◆ **STATED GOAL**:
Render every line of the items below as a Markdown table with two columns, Row and Line, numbering each row and omitting blank lines. Leave the pictures out of the table.

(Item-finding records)
+ + +

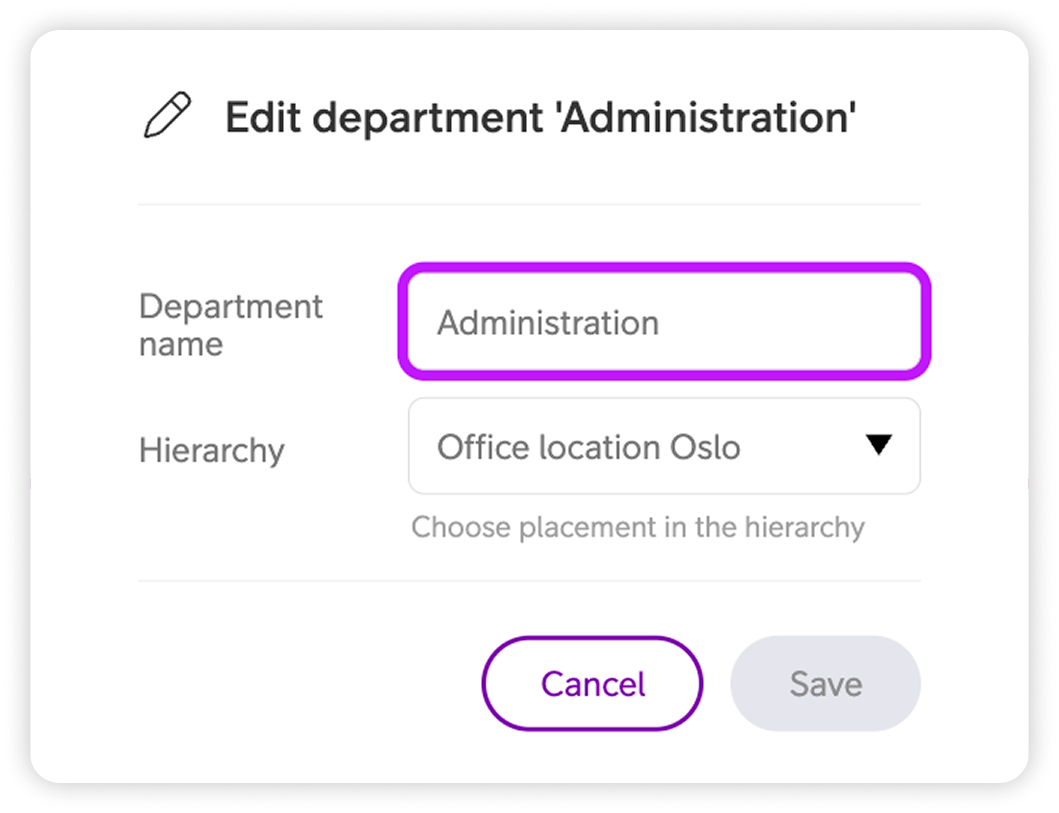The width and height of the screenshot is (1059, 813).
Task: Click the 'Edit department' dialog title
Action: point(540,117)
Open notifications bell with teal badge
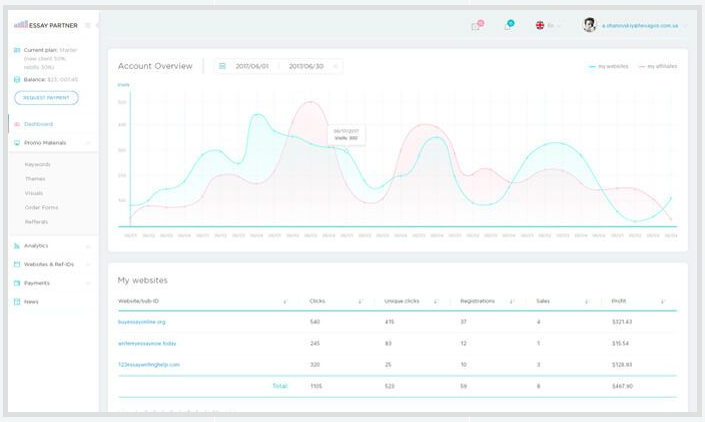 click(507, 26)
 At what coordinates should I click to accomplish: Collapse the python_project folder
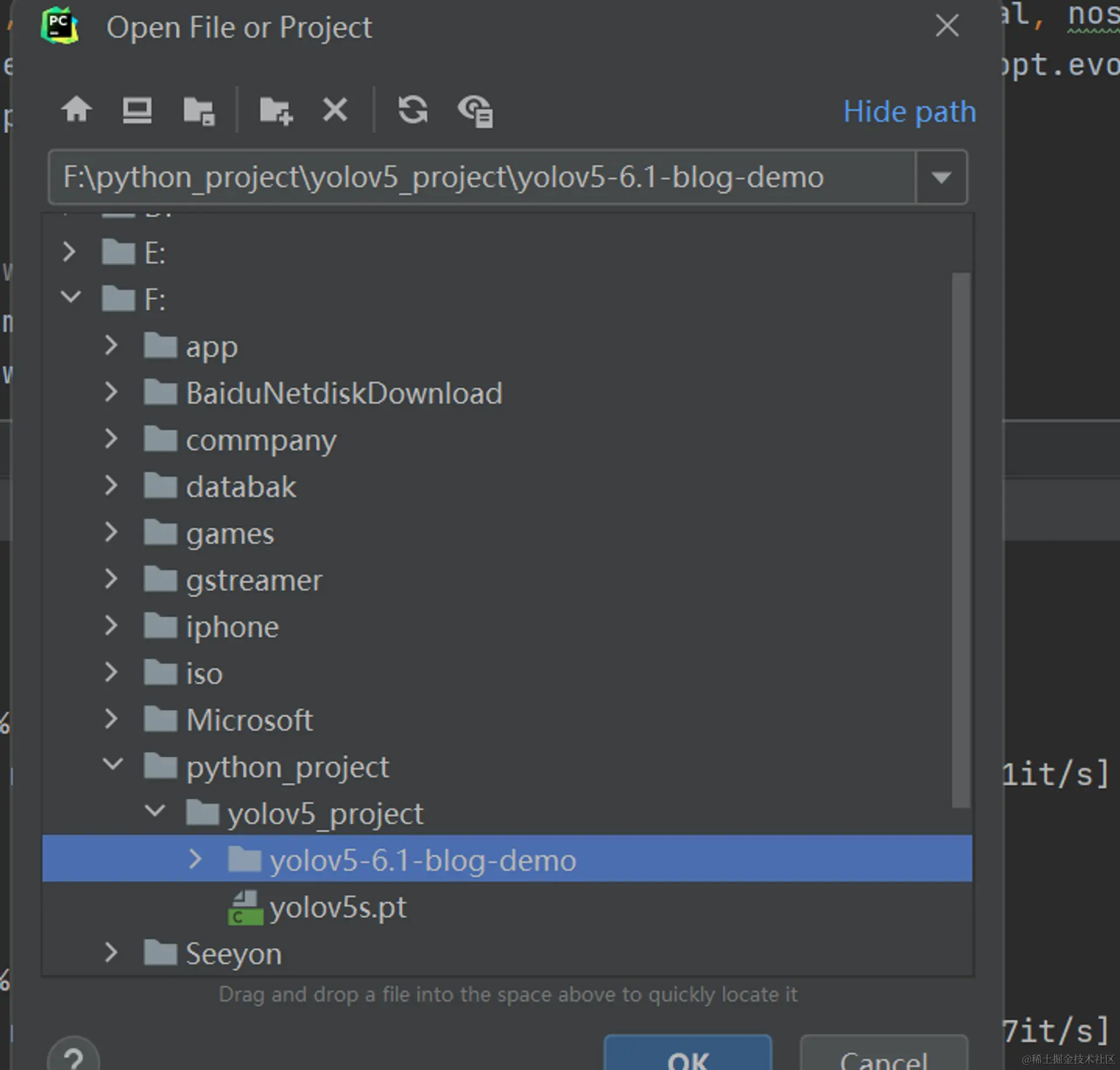click(113, 764)
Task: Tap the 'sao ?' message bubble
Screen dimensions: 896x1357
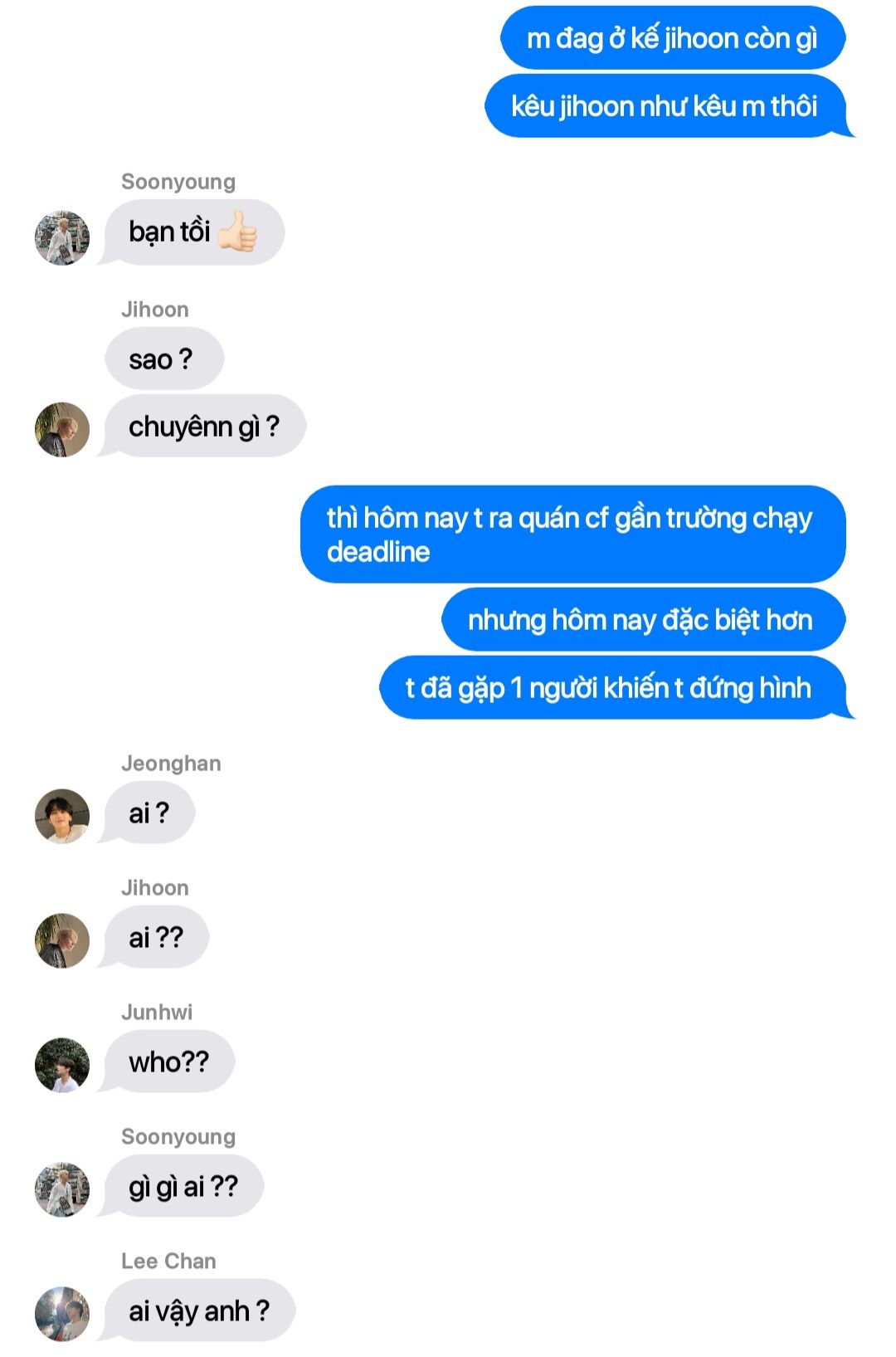Action: pyautogui.click(x=164, y=359)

+ + +

◆ **TASK RESULT**:
| Row | Line |
|---|---|
| 1 | The width and height of the screenshot is (1059, 813). |
| 2 | Task: Click the 'Edit department' dialog title |
| 3 | Action: point(540,117) |
| 4 | Open notifications bell with teal badge |
| 5 |  click(507, 26) |
| 6 |  At what coordinates should I click to accomplish: Collapse the python_project folder |
| 7 | click(113, 764) |
| 8 | Task: Tap the 'sao ?' message bubble |
| 9 | Screen dimensions: 896x1357 |
| 10 | Action: pyautogui.click(x=164, y=359) |